I saw that he did not wish to be followed, so I stayed where I was and watched the gray twilight creep over the face of the sea, and the night quickly succeed to it. Not a cloud had been in the sky all day long, and as the darkness increased the stars came out, until the whole heavens were studded with glittering gems.

Suddenly, low down, close to the sea, a point of light flickered and disappeared, shone again for a moment, wavered and went out, only to reappear and shine steadily. "A steamer's masthead light," I thought, and ran to the house to give the news; but Jackson had already seen the light, and pronounced that she had anchored until the morning. At daybreak there she was, dipping her sides to the swell of the sea as it rolled beneath her. It was my duty to go off to her in one of the surf-boats belonging to the factory; and so I scrambled down the cliff to the little strip of smooth beach that served us for a landing-place.

When I arrived there I found that the white-crested breakers were heavier than I had thought they would be. However, there was the boat lying on the beach with its prow toward the waves, and round it were the boat-boys with their loincloths girded, ready to start; so I clambered into the stern, or rather—for the boat was shaped alike at stem and stern—the end from which the steersman, or patrao, used his long oar. With a shout the boys laid hold of the sides of the boat, and the next moment it was dancing on the spent waves next to the beach. The patrao kept its head steady, and the boys jumped in and seized the oars, and began pulling with a will, standing up to their stroke. Slowly the heavy craft gathered way, and approached a dark and unbroken roller that hastened toward the beach. Then the patrao shouted to the crew, and they lay on their oars, and the wave with a roar burst right in front of the boat, sending the spray of its crest high above our heads.

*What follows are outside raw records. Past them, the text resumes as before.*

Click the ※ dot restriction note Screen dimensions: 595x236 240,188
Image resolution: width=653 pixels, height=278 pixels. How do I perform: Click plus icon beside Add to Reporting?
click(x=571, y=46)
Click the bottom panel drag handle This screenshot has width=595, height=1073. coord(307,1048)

"Rema! rema forca!" ("Row strongly!") now shouted the patrao, speaking Portuguese, as mostly all African coast natives do; and the crew gave way. The next roller we had to meet in its strength; and save for the steady force of the patrao's oar, I believe it would have tossed us aside and we would have been swept under its curving wall of water. As it was, the good boat gave a mighty bound as it felt its force, and its stem pitched high into the air as it slid down its broad back into the deep.

Another and yet another wave were passed, and we could now see them breaking behind us, shutting out the beach from view. Then the last roller was overcome, and there was nothing but the long heave of the deep sea to contend against. Presently we arrived at the steamer, whose side towered above us—an iron wall.

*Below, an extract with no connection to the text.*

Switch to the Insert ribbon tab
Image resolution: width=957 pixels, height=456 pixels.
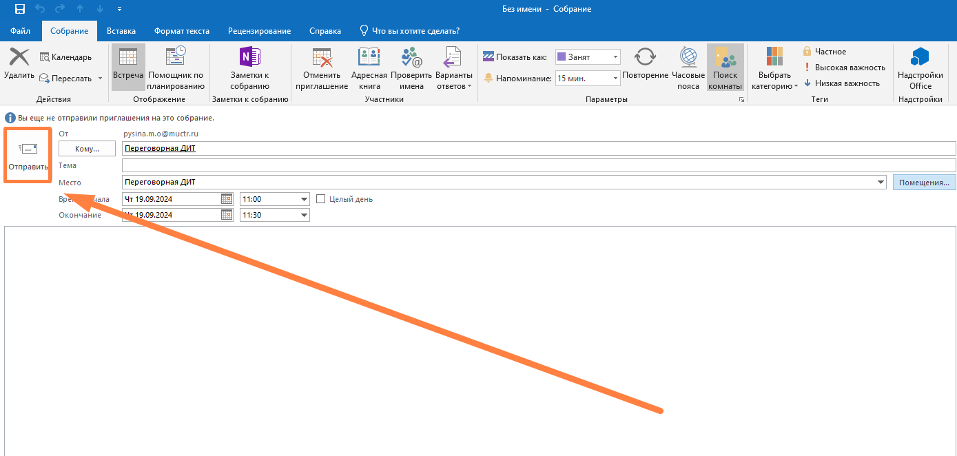[121, 31]
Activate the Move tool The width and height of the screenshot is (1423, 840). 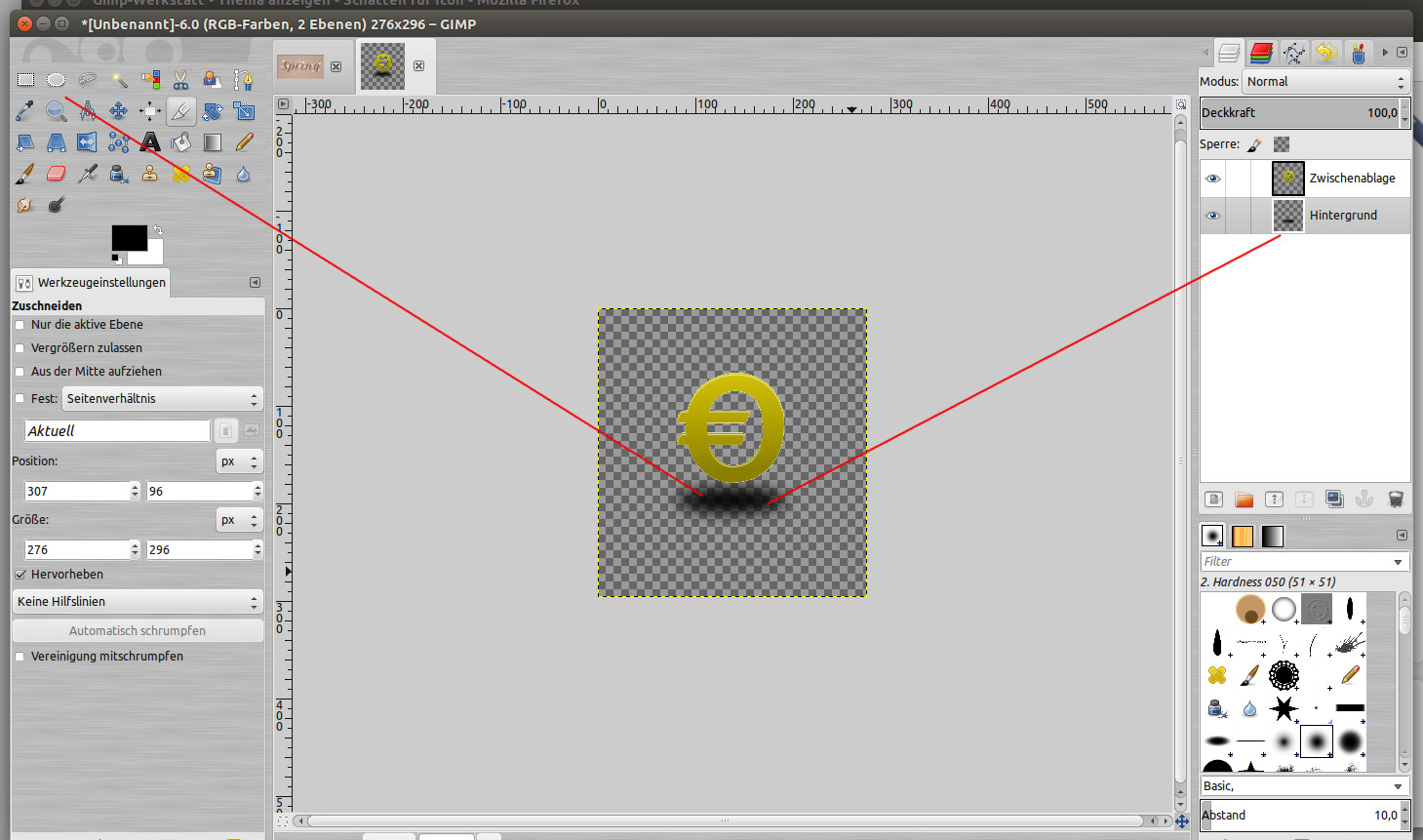click(x=119, y=111)
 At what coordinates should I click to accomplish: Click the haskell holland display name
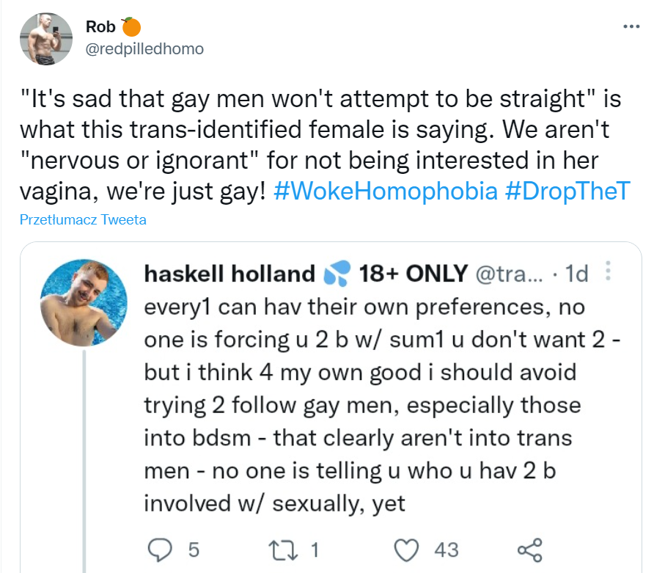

A shout came to me, pitching and lurching with the boat far below, "Come on board at once." But to come on board was only to be done by watching a chance as the boat rose on the top of a roller. Taking such a one, I seized the side-ropes, swung a moment in mid-air, and the next was on the streamer's clean white deck. Before me stood a tall man with black hair and whiskers and dark piercing eyes, who asked me if I was the agent for Flint Brothers. I answered that the agent was on shore, and that I was his assistant. Whereupon he informed me that he had been appointed by the firm to liquidate all their stations and businesses on the coast, and "he would be obliged by my getting his luggage into the boat." This was said in a peremptory sort of way, as if he had spoken to a servant; and very much against the grain I obeyed his orders.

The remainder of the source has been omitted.